Eine wichtige Rolle spielt auch die wachsende Feindschaft breiter Bevölkerungsschichten gegen den amerikanischen Imperialismus. Der Irak-, der Afghanistan- und der Libyenkrieg, Abu Ghraib und Guantanamo, gewaltsame Überstellungen und Drohnenmorde haben das Bild der USA in der deutschen Öffentlichkeit gründlich verändert. Die Vereinigten Staaten stehen nicht mehr für Freiheit und Demokratie, sondern für imperialistische Kriege, Folter und gezielte Tötungen.
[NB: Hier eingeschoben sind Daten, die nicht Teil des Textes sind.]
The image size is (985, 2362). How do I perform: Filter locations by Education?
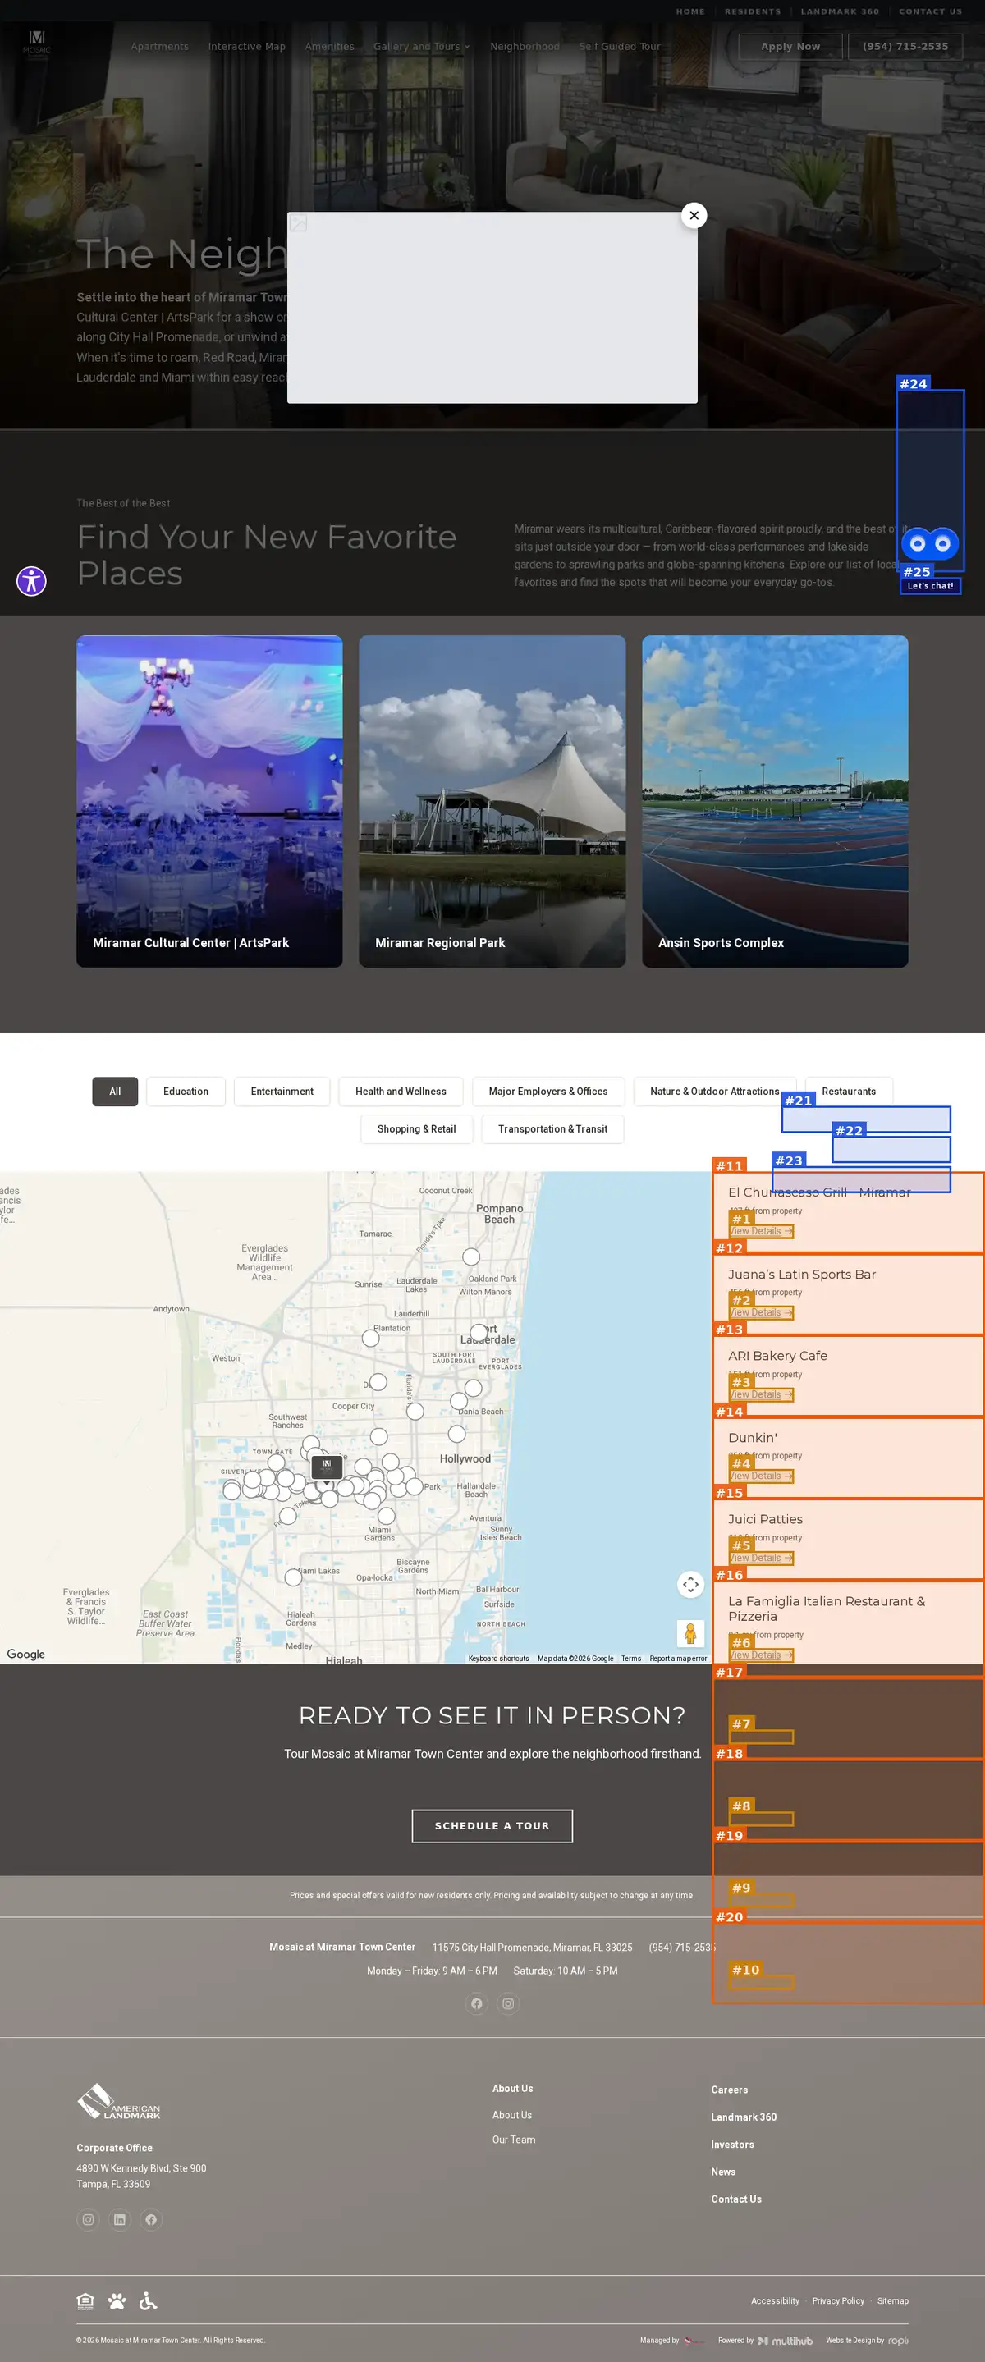pos(185,1091)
Auch der von den USA und Deutschland gemeinsam organisierte Putsch in Kiew ist in der deutschen Bevölkerung auf Skepsis und Ablehnung gestoßen. In einer Umfrage des Spiegel sprechen sich 57 Prozent der Befragten für eine größere Unabhängigkeit Deutschlands von den USA aus. 69 Prozent sagen, ihr Vertrauen in die USA sei gesunken. 40 Prozent finden, Deutschland solle mit Russland stärker zusammenarbeiten.

Die öffentlichen Drohgebärden gegen die USA dienen nicht zuletzt dazu, diese Stimmungen aufzufangen und die Feindschaft gegen den amerikanischen Imperialismus auf die Mühlen des deutschen Imperialismus zu lenken.

Der Ausbau der deutschen Geheimdienste und die Wiederbelebung des deutschen Militarismus, die intensiv vorangetrieben werden, sollen so einen „fortschrittlichen“ Anstrich erhalten – sie sollen als Mittel einer „friedlichen“, „vernünftigen“, „völkerrechtskonformen“ Außenpolitik im Gegensatz zur brutalen Politik der Amerikaner präsentiert werden. Die Grünen und die Linkspartei spielen in dieser Kampagne eine maßgebliche Rolle.

Doch der deutsche Imperialismus ist nicht fortschrittlicher als der amerikanische. Er hat historische Verbrechen begangen, die ohne Beispiel sind. Und seine Wiederbelebung geht mit einer Rückkehr zu den alten, verbrecherischen Traditionen einher – das zeigt unter anderem seine Zusammenarbeit mit den Faschisten von Swoboda und dem Rechten Sektor in der Ukraine.